• **What is needed**
Pull every line that holds the word "price" from the entries.

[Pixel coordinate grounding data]
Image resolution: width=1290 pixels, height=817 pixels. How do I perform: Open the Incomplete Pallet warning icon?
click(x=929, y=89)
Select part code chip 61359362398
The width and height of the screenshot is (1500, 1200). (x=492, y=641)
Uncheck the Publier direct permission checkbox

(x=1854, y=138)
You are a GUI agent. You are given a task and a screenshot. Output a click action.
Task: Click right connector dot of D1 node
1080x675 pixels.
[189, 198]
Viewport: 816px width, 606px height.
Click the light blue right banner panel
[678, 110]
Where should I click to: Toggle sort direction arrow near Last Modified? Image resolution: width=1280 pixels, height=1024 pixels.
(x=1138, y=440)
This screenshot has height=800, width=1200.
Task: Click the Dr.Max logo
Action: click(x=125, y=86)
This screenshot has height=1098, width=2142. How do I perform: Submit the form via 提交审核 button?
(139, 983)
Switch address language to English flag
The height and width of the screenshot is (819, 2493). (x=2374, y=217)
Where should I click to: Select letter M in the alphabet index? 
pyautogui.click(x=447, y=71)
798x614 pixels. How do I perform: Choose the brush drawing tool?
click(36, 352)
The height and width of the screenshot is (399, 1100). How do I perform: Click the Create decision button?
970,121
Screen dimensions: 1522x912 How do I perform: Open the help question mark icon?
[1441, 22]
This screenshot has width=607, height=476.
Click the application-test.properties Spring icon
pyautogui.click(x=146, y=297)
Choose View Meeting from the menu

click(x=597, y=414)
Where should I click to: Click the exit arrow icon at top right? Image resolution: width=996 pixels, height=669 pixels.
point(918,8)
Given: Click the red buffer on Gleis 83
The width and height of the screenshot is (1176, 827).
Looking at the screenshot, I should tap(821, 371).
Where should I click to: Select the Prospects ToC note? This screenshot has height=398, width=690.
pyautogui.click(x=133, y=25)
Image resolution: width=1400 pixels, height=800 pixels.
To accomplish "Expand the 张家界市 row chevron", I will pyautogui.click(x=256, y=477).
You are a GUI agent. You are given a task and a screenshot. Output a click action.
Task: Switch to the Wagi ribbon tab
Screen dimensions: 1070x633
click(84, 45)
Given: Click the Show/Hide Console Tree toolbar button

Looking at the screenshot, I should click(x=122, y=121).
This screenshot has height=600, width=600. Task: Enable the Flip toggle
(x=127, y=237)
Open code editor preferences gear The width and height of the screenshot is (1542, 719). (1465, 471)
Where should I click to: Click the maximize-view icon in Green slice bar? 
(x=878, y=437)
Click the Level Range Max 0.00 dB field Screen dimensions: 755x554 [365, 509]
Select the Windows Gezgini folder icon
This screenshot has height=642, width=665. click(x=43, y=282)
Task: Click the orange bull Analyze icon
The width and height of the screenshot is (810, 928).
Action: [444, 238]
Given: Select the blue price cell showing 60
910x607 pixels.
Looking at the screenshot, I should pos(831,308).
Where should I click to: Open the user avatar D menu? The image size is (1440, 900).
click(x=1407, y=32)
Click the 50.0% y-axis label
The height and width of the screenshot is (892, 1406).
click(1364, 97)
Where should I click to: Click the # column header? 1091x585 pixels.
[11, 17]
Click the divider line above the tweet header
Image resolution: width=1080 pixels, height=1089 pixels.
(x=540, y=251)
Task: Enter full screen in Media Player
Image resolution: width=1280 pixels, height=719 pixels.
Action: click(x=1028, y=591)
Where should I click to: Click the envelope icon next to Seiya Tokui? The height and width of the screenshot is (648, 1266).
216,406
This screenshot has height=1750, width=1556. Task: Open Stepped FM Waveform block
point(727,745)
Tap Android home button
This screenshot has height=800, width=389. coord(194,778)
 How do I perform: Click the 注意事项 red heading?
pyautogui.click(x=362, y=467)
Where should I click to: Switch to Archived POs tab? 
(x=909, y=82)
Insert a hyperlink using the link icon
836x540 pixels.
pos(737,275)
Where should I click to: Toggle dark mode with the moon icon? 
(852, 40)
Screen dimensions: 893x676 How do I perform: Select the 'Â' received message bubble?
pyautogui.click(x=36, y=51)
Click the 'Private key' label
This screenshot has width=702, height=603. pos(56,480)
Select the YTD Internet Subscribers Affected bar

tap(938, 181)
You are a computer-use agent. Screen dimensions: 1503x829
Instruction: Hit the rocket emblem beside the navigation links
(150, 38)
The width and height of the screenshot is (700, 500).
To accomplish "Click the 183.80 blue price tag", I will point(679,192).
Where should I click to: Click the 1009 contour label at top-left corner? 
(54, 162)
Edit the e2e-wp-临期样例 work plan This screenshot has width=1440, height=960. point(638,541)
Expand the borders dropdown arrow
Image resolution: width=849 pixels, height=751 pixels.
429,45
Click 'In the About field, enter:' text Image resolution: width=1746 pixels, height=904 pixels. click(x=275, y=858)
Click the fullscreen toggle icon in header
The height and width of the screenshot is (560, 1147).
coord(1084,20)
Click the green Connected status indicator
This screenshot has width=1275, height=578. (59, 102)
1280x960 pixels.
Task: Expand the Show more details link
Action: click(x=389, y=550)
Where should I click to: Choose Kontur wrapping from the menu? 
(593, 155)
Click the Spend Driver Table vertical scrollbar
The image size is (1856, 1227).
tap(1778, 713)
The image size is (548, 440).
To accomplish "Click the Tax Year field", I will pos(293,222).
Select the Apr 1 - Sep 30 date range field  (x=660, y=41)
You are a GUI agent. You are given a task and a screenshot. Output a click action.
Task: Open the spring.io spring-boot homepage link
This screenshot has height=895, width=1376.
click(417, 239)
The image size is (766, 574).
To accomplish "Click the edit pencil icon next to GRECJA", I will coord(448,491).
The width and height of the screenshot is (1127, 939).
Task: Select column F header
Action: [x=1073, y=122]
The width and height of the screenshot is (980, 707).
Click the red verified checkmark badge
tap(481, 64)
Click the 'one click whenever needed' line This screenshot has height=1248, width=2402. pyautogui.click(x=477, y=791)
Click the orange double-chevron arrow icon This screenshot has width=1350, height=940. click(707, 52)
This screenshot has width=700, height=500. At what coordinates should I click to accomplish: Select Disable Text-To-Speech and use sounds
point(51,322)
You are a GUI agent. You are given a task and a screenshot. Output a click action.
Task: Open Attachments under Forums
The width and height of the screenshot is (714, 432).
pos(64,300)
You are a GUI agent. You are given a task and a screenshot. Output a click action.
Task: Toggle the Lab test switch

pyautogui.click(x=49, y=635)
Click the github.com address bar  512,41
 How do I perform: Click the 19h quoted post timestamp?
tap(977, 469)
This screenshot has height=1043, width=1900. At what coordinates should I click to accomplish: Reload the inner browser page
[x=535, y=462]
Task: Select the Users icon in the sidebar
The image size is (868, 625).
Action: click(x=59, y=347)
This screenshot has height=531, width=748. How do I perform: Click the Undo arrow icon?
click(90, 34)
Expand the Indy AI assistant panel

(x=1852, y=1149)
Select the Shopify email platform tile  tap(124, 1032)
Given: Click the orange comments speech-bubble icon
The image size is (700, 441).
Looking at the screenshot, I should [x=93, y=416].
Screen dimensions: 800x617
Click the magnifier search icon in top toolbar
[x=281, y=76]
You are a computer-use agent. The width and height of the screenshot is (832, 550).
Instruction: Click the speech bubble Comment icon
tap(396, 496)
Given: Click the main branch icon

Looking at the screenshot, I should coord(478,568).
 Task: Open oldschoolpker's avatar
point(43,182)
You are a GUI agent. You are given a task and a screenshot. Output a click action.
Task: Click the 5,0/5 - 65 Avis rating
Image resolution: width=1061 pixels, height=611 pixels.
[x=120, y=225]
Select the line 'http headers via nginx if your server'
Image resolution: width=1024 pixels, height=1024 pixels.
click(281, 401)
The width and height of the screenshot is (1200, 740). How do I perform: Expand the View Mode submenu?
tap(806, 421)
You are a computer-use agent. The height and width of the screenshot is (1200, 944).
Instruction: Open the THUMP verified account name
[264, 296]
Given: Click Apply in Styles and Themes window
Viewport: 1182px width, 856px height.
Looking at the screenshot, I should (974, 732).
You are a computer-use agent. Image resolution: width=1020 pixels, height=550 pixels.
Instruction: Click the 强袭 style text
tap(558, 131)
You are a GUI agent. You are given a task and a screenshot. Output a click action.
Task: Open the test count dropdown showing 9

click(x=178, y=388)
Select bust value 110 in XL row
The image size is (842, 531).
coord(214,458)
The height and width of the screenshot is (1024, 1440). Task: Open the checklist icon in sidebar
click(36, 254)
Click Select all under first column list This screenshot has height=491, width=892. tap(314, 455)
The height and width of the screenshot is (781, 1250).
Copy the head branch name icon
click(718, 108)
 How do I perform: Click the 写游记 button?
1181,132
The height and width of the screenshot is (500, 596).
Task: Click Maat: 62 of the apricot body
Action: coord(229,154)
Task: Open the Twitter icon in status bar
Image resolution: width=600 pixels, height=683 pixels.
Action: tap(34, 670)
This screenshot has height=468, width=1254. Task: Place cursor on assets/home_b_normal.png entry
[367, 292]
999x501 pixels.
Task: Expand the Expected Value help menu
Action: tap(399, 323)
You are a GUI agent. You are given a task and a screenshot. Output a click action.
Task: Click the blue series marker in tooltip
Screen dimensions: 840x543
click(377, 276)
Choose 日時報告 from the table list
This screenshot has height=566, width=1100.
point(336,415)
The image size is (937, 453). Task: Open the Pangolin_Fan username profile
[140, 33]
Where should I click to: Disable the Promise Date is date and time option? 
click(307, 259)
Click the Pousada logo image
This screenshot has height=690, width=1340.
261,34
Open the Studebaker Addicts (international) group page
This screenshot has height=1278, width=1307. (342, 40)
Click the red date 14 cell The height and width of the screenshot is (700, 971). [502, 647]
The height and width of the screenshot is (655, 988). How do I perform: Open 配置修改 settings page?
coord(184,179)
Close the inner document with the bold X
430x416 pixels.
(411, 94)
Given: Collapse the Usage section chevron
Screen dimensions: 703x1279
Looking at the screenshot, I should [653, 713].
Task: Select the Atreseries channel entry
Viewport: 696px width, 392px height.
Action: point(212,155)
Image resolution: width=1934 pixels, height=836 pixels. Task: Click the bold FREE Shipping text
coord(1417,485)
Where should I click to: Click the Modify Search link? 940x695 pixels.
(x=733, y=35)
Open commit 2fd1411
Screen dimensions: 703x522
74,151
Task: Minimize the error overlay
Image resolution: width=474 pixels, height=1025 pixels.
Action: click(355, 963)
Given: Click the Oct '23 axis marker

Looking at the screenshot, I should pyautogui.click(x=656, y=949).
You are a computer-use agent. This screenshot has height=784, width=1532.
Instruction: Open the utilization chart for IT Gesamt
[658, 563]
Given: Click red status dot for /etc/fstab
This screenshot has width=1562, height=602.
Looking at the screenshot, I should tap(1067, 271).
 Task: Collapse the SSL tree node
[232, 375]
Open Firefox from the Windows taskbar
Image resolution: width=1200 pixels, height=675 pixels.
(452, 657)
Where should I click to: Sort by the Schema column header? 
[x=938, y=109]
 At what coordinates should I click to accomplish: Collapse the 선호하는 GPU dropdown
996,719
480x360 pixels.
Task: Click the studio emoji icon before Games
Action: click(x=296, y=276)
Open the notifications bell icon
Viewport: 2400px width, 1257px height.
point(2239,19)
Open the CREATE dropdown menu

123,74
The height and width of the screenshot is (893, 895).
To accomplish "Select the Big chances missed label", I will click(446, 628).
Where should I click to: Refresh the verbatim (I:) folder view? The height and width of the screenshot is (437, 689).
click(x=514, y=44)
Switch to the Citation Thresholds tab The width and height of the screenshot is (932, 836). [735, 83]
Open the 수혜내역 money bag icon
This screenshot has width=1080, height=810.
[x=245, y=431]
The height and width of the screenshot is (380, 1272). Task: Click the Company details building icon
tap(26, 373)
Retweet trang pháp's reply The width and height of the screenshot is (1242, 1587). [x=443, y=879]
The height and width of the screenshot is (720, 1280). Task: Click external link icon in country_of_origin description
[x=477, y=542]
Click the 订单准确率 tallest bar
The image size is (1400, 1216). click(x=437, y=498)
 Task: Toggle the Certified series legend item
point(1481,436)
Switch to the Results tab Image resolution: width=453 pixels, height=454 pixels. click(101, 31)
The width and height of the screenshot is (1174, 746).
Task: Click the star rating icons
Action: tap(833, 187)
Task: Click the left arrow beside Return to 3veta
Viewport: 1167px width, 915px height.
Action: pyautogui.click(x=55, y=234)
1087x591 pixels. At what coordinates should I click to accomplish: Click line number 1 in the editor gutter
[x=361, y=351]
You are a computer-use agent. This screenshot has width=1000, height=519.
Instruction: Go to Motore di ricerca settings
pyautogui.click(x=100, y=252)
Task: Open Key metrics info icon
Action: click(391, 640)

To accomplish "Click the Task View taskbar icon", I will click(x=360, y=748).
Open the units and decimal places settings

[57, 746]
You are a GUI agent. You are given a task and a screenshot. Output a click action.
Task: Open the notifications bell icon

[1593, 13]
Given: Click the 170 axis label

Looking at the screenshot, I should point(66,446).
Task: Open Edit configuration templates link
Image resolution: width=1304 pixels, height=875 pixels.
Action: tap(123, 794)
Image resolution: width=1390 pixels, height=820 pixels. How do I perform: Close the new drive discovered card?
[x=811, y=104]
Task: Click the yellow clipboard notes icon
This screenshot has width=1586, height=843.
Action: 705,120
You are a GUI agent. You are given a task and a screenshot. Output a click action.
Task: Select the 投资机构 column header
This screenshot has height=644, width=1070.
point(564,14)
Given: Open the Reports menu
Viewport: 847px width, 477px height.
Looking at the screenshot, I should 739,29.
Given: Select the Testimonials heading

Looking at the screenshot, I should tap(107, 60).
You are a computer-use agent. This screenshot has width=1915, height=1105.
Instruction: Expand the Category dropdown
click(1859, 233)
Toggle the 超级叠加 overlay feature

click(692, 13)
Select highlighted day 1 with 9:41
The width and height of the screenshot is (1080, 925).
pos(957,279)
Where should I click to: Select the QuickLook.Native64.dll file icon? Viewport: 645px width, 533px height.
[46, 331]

• **Solution to the problem**
Given: Select the blue price cell showing 60
To accomplish "Click the 183.80 blue price tag", I will point(679,192).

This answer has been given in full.